The conversation about AI in our profession is everywhere. Serious understanding of what it will actually do to the profession is much harder to find.
Ask any room full of HSSE professionals whether they have heard of AI and every hand goes up. Ask them what it will mean for how they work, what they are valued for, and what their role looks like in five years, and the conversation gets much quieter.
I have been watching technology transform professional practice for most of my career. I say that with some authority, having lived through nearly every phase of it.
I have seen this before. Just never at this speed.
In high school, I got my first calculator. It replaced the slide rule, and at the time that felt significant. In university, we learned to program mainframe computers using punch cards, feeding stacks of cards through a reader and waiting to see what came back. During my doctorate in the mid-1980s, I bought my first personal computer: a Turbo XT running on DOS, with a floppy disk drive. When I later upgraded to a 20MB hard drive, I genuinely believed that would be sufficient storage for a lifetime.
My own doctoral work focused on computer modelling, while elsewhere in the university colleagues were developing expert systems: rule-based programs designed to replicate the decision-making of human specialists. We did not call it AI at the time, but that is exactly what it was: an early, clumsy, and genuinely ambitious attempt to encode professional judgment into a machine.
It is easy to laugh at that now. It is less easy to acknowledge that we are probably making equivalent misjudgements about AI today by assuming that what we can see in front of us represents the scale of what is coming.

# ROWS
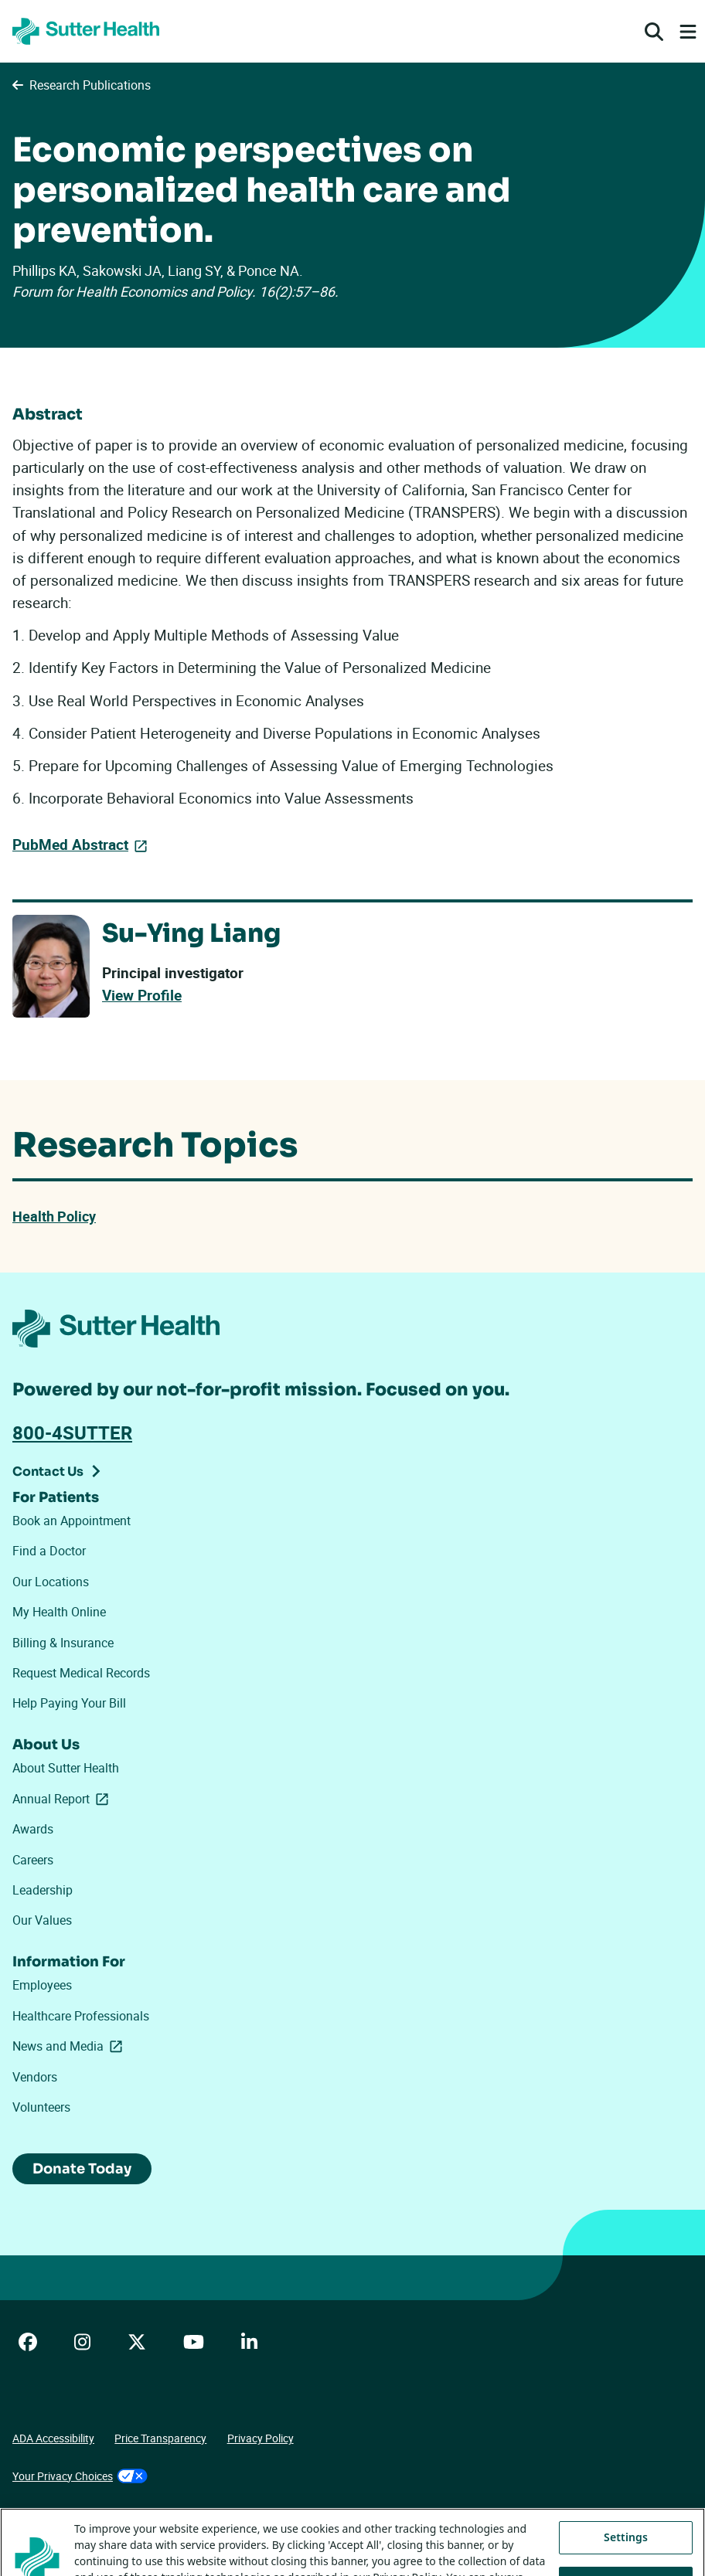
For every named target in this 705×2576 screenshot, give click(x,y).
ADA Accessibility (53, 2438)
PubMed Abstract (70, 844)
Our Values (42, 1920)
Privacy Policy (260, 2438)
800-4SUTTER (72, 1432)
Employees (42, 1984)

# REQUIRED WORK
• 1. In the passage on AI and the HSSE profession, what computer did the writer buy during the doctorate in the mid-1980s?
• 2. Carry the passage on AI and the HSSE profession forward, picking up after its final paragraph.
The data above are separate from the passage on AI and the HSSE profession.

# ANSWER LIST
• 1. A Turbo XT running on DOS, with a floppy disk drive.

• 2.
Over the four decades since that first PC, I have watched the technology landscape of professional practice go through several distinct phases. Simple databases gave way to complex business applications. Those gave way to hyper-specific software tools for every conceivable function. Then came big data, cloud ecosystems, and the integration of systems at a scale that would have been science fiction in 1985. And now, generative AI: tools that do not simply store, retrieve, or process information, but reason across it, synthesise it, and generate outputs that previously required human expertise to produce.
The only constant across my career has been change. And the pace of that change has not been linear. It has been accelerating in ways that remain difficult to fully comprehend, even for those of us who have been watching closely.
Which brings me to the point. The HSSE professionals entering the field today are not facing another software upgrade. They are facing a shift in what professional capability itself means. Most of the profession, understandably given the pace, has not yet absorbed what that actually implies.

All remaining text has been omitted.